> **Liste des exercices**
1. Répondez à ces questions sur l'extrait consacré au confinement.
(a) Quelle part de la planète est soumise au confinement ?
(b) Combien de jours l'auteur a-t-il passés dans les locaux avant de passer au télétravail ?
(c) Quel accès l'auteur a-t-il attrapé au vol ?
2. Citez tous les moyens par lesquels l'auteur de l'extrait sur le confinement a appris les noms de ses collègues.
3. Recopiez tout le passage de l'extrait sur le confinement qui va de « Commençons par le » jusqu'à « les bons côtés. ».
──────── Extrait proposé
Ainsi nous voilà tous contraints à un confinement généralisé, la moitié de la planète étant désormais soumis à ce régime. Comme on est en plein dedans on accepte tant bien que mal la situation mais si on prend un peu de recul (ce qui est assez compliqué en ce moment) on se rend compte que ça n'a aucun sens.

D'où cet article, à prendre autant comme un témoignage de première main à l'attention des historiens du futur que comme une manière de ventiler tout ce que je ressens et qui aurait occupé mes pauses à la machine à café en temps normal. Mais comme y'a plus de pause à la machine à café, je suis obligé de compenser. Bienvenue donc dans cette salle de pause virtuelle, ce PMU connecté où rien n'a tellement d'importance et où on se fout de tout.

Ça ne va pas voler haut, mais ça me fait du bien.

Commençons par le travail. Histoire d'avoir une expérience de confinement premium, j'ai choisi de changer de travail au moment même où le confinement a démarré. J'ai à peine eu le temps d'être deux jours dans les locaux et d'attraper au vol un accès VPN que j'étais forcé au télétravail. Ce n'est évidemment pas idéal mais dans une optique d'optimisme irrépressible, voyons les bons côtés.

Déjà ça me donne le temps d'apprendre tous les prénoms. À force de réunions d'équipes par vidéoconférences, de messages sur le groupe de discussion, de mails, d'étude minutieuse du trombinoscope, je connais les noms de tout le monde. Et par les mêmes biais, quand tout reviendra à la normale (si tout revient un jour à la normale) (regard vers le lointain) je serai dans l'inconscient collectif pleinement intégré à l'équipe sans trop avoir eu à me forcer. On aura comme fait la guerre ensemble (car nous en sommes en guerre, souvenez-vous en).
────────────────
──────── Données affichées
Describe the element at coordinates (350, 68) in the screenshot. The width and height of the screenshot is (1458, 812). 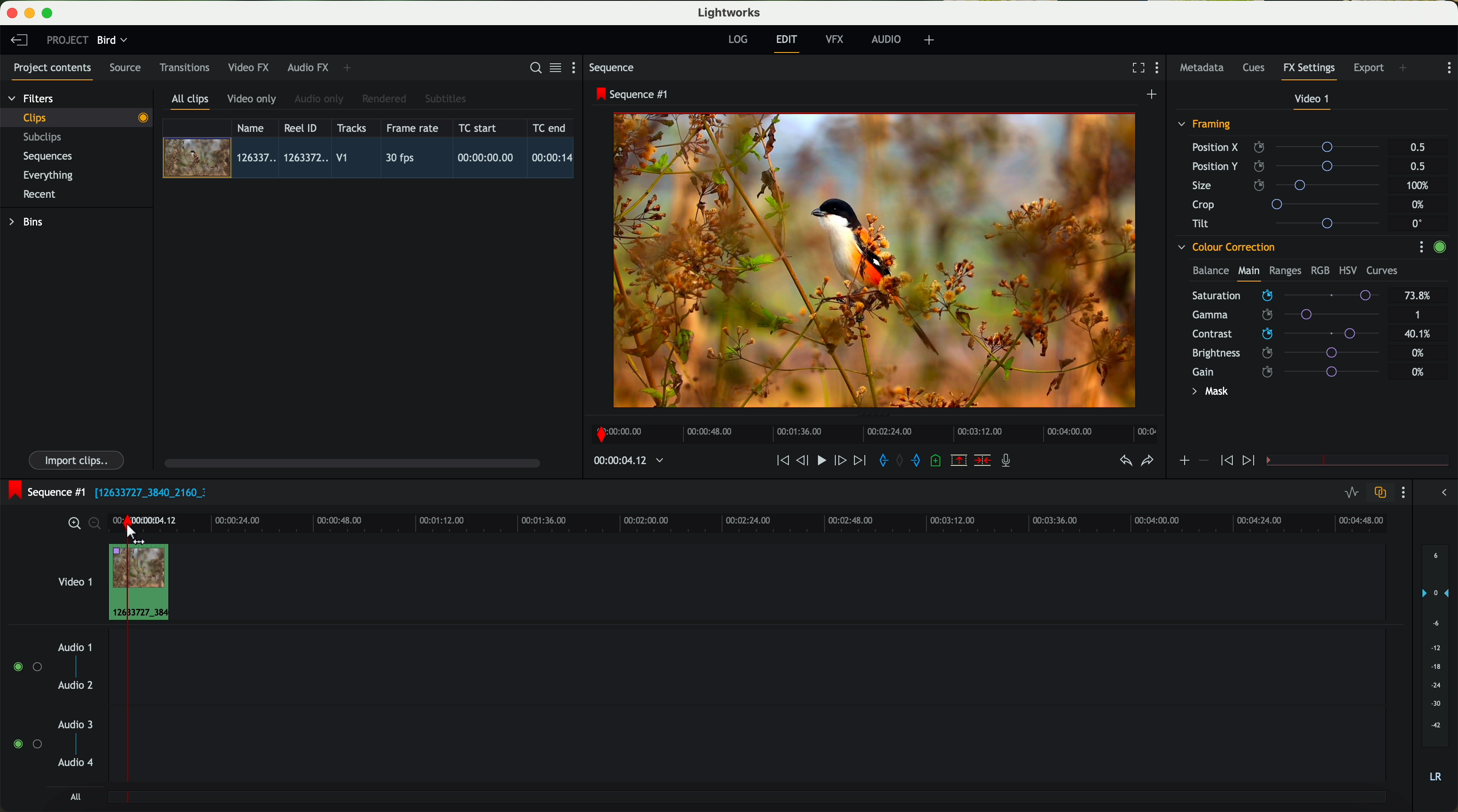
I see `add panel` at that location.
────────────────
> **Liste des réponses**
1.
(a) La moitié de la planète.
(b) À peine deux jours.
(c) Un accès VPN.

2.
- Les réunions d'équipes par vidéoconférences
- Les messages sur le groupe de discussion
- Les mails
- L'étude minutieuse du trombinoscope

3.
Commençons par le travail. Histoire d'avoir une expérience de confinement premium, j'ai choisi de changer de travail au moment même où le confinement a démarré. J'ai à peine eu le temps d'être deux jours dans les locaux et d'attraper au vol un accès VPN que j'étais forcé au télétravail. Ce n'est évidemment pas idéal mais dans une optique d'optimisme irrépressible, voyons les bons côtés.